Optimum prices are shown in real-time on electronic price displays, which may be mounted on store shelves, or be on a smartphone application displaying product prices. In one embodiment of the invention, the IoT pricing mechanism comes in the form of a pricing gun that prints labels with up-to-date prices. It may also be a cash register that applies discounted prices at check-out.
Additionally, feedback from stores implementing the dynamic pricing mechanism may be used to improve the system. Real-time analytics can also be employed to help the AI fine-tune its optimum price curve for a product.
The rise of online shopping and the internet in general has indelibly altered the retail landscape: brick-and-mortar establishments need to take advantage of data if they want to keep up with their web-based competitors that can be accessed anywhere at any time. Mastercard’s proposed technology may be one way to make physical shopping a smoother experience, and make brick-and-mortar shops smarter and more competitive.

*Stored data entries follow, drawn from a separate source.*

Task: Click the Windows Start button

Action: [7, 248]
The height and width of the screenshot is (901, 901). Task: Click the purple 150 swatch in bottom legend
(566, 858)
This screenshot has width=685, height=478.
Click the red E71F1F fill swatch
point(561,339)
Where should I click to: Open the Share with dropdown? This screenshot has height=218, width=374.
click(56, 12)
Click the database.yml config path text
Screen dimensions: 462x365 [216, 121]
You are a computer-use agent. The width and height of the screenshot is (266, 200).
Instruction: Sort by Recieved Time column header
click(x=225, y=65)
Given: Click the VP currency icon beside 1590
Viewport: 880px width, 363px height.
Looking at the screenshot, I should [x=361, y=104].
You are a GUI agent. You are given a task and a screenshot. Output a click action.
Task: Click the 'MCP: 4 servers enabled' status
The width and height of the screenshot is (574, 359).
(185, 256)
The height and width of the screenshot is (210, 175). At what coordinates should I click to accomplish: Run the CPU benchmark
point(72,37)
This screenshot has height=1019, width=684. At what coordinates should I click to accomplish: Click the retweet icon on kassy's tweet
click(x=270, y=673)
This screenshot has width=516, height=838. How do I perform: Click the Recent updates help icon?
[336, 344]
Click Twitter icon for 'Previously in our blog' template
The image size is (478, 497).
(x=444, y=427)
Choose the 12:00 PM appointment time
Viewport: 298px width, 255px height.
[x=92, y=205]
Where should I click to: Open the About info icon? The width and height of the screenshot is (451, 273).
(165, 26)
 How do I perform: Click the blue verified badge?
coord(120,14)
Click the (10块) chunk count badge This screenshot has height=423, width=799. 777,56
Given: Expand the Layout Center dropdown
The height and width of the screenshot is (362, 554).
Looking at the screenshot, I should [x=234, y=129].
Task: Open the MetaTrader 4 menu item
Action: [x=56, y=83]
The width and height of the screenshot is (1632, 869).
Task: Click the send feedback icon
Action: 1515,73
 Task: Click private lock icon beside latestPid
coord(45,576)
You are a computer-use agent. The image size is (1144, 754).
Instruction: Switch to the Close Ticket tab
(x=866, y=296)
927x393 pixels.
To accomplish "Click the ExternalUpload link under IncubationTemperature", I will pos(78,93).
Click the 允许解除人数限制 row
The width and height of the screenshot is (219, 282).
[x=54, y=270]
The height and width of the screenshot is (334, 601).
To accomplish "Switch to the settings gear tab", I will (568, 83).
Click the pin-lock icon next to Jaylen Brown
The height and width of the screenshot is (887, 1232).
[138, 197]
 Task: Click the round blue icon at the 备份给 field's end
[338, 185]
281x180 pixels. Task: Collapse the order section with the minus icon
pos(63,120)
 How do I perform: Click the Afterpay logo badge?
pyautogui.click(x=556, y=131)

The featured patent application, “System and Method for Determining Optimum Price Curve and Dynamically Updating Product Price”, was filed with the USPTO on February 6, 2020 and published thereafter on August 12, 2021. The listed applicant is Mastercard International Inc. The listed inventors are Hari Manivannan, Sunny Fung, Douglas Roche, Jose Qiu Chou, Kevin Soncuya, and Shilpa Herenjal.